Giuramento
«Non
voglio neanche essere un cavaliere» disse. Come se fosse non
perché le donne
non potevano esserlo, ma perché non le interessava. Il che
era diverso. Dopotutto non le
serviva uno sciocco
titolo, erano la lealtà, l’onore, il coraggio che
contavano. Combattere con
onore per difendere i deboli e gli innocenti. Aveva sempre cercato di
farlo. A
lady Catelyn aveva giurato di proteggere e difendere le sue figlie e
quella
promessa valeva più di un semplice ser
davanti
al proprio nome. Per questo era lì, a Winterfell, pronta a
morire per loro. Era
un vincolo più forte di uno sciocco titolo. Questo si
ripeteva.
«Non
sono un re. Ma se lo fossi, ti farei dieci volte cavaliere.»
dichiarò Tormund.
«Non
serve un re. Ogni cavaliere può nominarne un
altro.» intervenne ser Jaime.
Appoggiò la coppa. «Ve lo dimostro.»
Sfoderò la spada e disse: «Inginocchiati,
lady Brienne.»
Un
sorriso comparve sul volto di Brienne.
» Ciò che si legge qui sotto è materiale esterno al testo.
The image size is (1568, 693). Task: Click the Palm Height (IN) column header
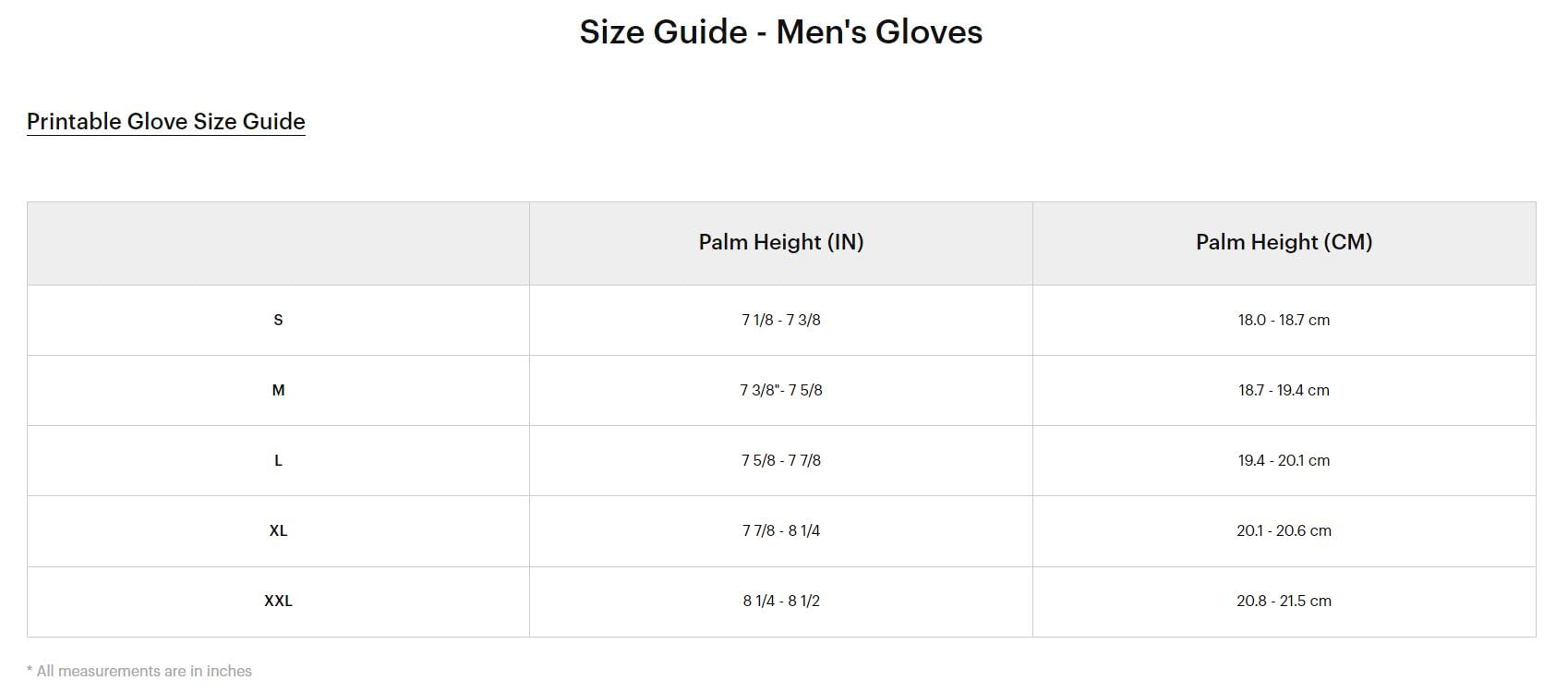pos(781,242)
Dunque aveva ripreso a prendersi
gioco di
lei, come era solito fare? Ma il suo sguardo era serio, come era stato
serio
quando quel giorno le aveva chiesto di combattere ai suoi ordini.
«Vuoi
diventare un cavaliere o no?»
Brienne
trattenne il respiro. No, non era tempo di scherzare: potevano morire
tutti di
lì a poco. E poi la nomina a cavaliere era una faccenda
seria, sacra. La verità
era che quello sciocco titolo lo aveva sempre voluto, dannazione. Non
era
affatto sciocco, era importante. Lady
Brienne non le si addiceva e la faceva sentire sempre a disagio: lei
non era
una lady e non lo sarebbe mai stata. Lei era un combattente, e pari ad
un uomo.
Aveva sudato per diventarlo ed era stata derisa per tutta la vita. Era
stata
chiamata in molti modi offensivi, eppure lady le pareva il
più offensivo di
tutti. Aveva lottato una vita intera per non essere una lady.
Sì,
lo voleva.
«Inginocchiati»,
ripeté ser Jaime. Il pensiero che questa sarebbe stata la
sua rivalsa le
attraversò la mente in un lampo. Un riconoscimento. Davanti
a uomini che erano
tutti grandi combattenti, chi in un modo, chi nell’altro. E
davanti all’uomo a
cui doveva la vita, ovviamente.
Brienne
si alzò e si avvicinò a ser Jaime. Anche a lui
aveva fatto un giuramento, gli
aveva promesso di trovare e difendere lady Sansa. Aveva la sua spada. Oathkeeper, l’aveva chiamata, perché la
promessa l’aveva mantenuta.
Brienne
si inginocchiò. Il rituale ebbe inizio. Ser Jaime
posò piano la spada sulla sua
spalla destra.
«Nel
nome del Guerriero, ti ordino di essere coraggiosa.» Lo giuro.
La
spada toccò la sua spalla sinistra. «Nel nome del
Padre, ti ordino di essere
giusta.» Lo giuro.
Di
nuovo la spada si posò sulla sua spalla destra.
«Nel nome della Madre, ti
ordino di difendere gli innocenti.» Lo giuro.
Ser
Jaime abbassò la spada. Brienne alzò gli occhi e
lo guardò in volto.
«Alzati,
Brienne di Tarth, cavaliere dei Sette Regni.» Il suo volto le
parve fiero.
Brienne
si alzò. Fu come nascere una seconda volta.
Si
levò un applauso e Tyrion esclamò: «Ser
Brienne di Tarth, cavaliere dei Sette
Regni!»
Così Brienne rinacque. Lady Brienne non esisteva più (era mai esistita?), in futuro l’avrebbero chiamata ser Brienne. Se ci fosse stato, un futuro. Ma non le importava di questo, adesso. Grazie, disse a ser Jaime con lo sguardo. Ser Jaime fece un cenno con la testa: non c’è di che, sembrò dirle, è il tuo riconoscimento. Ser Brienne rise, con le lacrime agli occhi. Cavaliere dei Sette Regni, ripeté mentalmente. Suonava bene. Ser Brienne, il mio nome è ser Brienne di Tarth. Assaporò quel momento, quegli applausi che erano per lei. E si concesse di ridere, finalmente.